Records provided START
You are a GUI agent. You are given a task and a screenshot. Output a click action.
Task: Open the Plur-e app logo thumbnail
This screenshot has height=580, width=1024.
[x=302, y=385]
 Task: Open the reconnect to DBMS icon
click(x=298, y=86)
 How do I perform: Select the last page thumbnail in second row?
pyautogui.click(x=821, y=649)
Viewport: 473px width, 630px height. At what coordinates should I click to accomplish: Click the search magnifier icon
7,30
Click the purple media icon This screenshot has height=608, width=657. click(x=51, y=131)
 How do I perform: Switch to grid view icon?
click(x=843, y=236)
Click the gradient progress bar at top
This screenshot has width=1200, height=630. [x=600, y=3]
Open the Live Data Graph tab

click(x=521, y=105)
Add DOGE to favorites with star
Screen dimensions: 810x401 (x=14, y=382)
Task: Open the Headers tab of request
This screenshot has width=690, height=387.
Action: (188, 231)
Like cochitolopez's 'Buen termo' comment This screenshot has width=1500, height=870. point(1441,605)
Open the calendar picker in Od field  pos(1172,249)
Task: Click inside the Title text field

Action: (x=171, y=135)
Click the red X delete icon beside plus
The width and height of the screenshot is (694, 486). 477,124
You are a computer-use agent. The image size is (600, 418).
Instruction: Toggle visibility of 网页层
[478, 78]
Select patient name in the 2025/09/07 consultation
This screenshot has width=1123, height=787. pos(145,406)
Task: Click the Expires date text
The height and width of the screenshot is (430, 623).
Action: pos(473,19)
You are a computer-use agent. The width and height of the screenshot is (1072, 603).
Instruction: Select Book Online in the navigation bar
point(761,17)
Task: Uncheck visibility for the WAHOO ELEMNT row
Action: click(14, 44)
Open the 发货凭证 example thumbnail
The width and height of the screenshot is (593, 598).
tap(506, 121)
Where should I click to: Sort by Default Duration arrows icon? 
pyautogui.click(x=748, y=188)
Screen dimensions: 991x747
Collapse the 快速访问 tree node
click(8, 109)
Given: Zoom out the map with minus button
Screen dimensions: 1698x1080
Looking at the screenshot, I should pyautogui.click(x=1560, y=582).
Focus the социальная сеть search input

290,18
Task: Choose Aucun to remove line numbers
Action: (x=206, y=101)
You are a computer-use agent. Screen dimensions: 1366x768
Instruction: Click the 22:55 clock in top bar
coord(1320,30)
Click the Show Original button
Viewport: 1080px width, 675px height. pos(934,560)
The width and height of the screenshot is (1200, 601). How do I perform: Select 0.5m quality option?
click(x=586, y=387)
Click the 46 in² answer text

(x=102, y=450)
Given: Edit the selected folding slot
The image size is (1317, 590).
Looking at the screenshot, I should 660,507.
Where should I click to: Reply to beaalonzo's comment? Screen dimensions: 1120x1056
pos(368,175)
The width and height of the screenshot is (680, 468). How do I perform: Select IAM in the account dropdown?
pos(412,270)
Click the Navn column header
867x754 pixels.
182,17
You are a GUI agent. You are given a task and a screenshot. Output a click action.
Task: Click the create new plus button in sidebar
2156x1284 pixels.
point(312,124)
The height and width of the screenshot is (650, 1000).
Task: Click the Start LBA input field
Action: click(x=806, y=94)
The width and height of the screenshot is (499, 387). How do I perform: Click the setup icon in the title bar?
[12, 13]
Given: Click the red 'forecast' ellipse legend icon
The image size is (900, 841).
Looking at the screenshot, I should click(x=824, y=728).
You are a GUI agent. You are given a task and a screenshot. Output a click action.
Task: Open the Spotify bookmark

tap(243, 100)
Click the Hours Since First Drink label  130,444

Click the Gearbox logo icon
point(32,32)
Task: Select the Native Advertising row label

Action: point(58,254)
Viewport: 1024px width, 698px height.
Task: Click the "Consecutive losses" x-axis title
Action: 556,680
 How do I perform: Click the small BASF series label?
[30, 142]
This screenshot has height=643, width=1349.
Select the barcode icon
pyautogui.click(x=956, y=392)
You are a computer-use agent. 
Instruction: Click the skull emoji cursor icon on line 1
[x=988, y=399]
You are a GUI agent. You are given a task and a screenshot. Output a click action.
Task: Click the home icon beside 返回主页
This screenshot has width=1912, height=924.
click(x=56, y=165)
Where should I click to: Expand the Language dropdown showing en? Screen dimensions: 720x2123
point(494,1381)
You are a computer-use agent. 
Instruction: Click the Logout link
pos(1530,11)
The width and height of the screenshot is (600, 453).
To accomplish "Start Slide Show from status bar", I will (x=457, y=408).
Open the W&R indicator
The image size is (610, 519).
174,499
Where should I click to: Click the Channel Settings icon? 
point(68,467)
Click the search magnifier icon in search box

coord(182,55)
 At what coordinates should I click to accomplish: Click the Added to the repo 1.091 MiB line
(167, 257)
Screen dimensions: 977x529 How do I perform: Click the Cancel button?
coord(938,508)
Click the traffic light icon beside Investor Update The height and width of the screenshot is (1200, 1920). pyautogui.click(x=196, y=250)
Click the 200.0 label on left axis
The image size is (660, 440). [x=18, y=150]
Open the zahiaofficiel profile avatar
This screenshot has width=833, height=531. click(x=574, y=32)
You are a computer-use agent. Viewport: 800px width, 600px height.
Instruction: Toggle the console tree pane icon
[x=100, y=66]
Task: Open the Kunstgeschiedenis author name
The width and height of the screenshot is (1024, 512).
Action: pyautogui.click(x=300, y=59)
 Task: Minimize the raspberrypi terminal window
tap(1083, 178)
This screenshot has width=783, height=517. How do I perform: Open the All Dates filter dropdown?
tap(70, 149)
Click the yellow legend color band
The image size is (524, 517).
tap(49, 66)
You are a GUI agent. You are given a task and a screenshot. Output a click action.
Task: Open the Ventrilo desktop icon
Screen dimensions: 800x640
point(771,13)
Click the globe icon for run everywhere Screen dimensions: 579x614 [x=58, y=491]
Records provided END
What the exercise asks
Answer only with the count of lines in the records that include the string "legend".

Answer box
2